Ansible launcher: send ZMQ start/complete events

We have a lot of infrastructure expecting ZMQ events related to
job start/stops.  Send them.

Note, when the ansible launcher shuts down, it will send fake
completion events for each node it has so that nodepool will
delete those nodes.

Change-Id: Ib38c5c77452743a49f6d1cda69c914b5d491134b
diff --git a/zuul/launcher/ansiblelaunchserver.py b/zuul/launcher/ansiblelaunchserver.py
index 19e8d3f..36986ec 100644
--- a/zuul/launcher/ansiblelaunchserver.py
+++ b/zuul/launcher/ansiblelaunchserver.py
@@ -17,6 +17,7 @@
 import multiprocessing
 import os
 import shutil
+import signal
 import socket
 import subprocess
 import tempfile
@@ -26,6 +27,7 @@
 import gear
 import yaml
 import jenkins_jobs.builder
+import zmq
 
 
 class JobDir(object):
@@ -55,9 +57,17 @@
         self.node_workers = {}
         self.mpmanager = multiprocessing.Manager()

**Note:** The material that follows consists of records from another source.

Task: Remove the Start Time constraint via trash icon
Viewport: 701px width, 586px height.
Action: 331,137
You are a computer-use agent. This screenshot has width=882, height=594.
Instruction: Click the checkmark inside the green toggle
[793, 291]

         self.jobs = self.mpmanager.dict()
+        self.zmq_send_queue = multiprocessing.Queue()
 
     def start(self):
         self._running = True
+
+        # Setup ZMQ
+        self.zcontext = zmq.Context()
+        self.zsocket = self.zcontext.socket(zmq.PUB)
+        self.zsocket.bind("tcp://*:8881")
+
+        # Setup Gearman
         server = self.config.get('gearman', 'server')

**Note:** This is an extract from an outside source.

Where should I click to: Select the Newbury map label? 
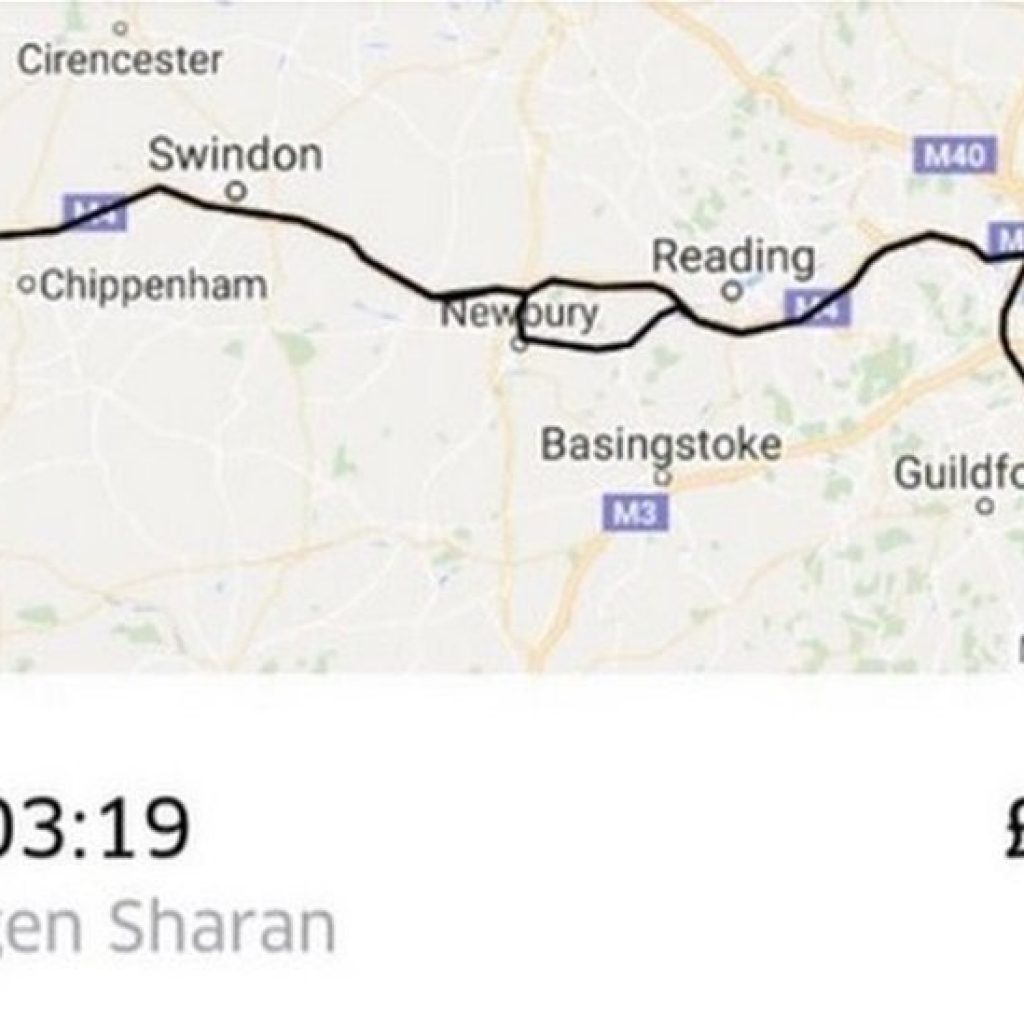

         if self.config.has_option('gearman', 'port'):
             port = self.config.get('gearman', 'port')
@@ -69,11 +79,21 @@
         self.worker.waitForServer()
         self.log.debug("Registering")
         self.register()
+
+        # Load JJB config
         self.loadJobs()
+
+        # Start ZMQ worker thread
+        self.log.debug("Starting ZMQ processor")

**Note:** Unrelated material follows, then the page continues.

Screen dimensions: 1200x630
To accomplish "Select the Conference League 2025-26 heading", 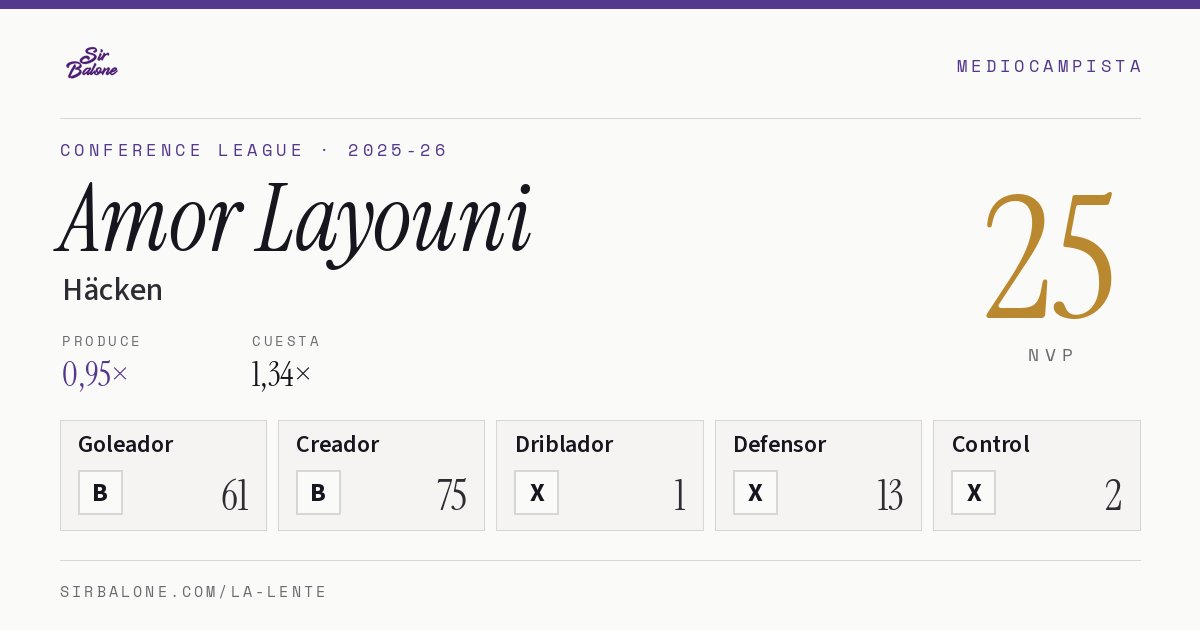I will [254, 150].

+        self.zmq_thread = threading.Thread(target=self.run_zmq)
+        self.zmq_thread.daemon = True
+        self.zmq_thread.start()
+
+        # Start Gearman worker thread
         self.log.debug("Starting worker")
-        self.thread = threading.Thread(target=self.run)
-        self.thread.daemon = True
-        self.thread.start()
+        self.gearman_thread = threading.Thread(target=self.run)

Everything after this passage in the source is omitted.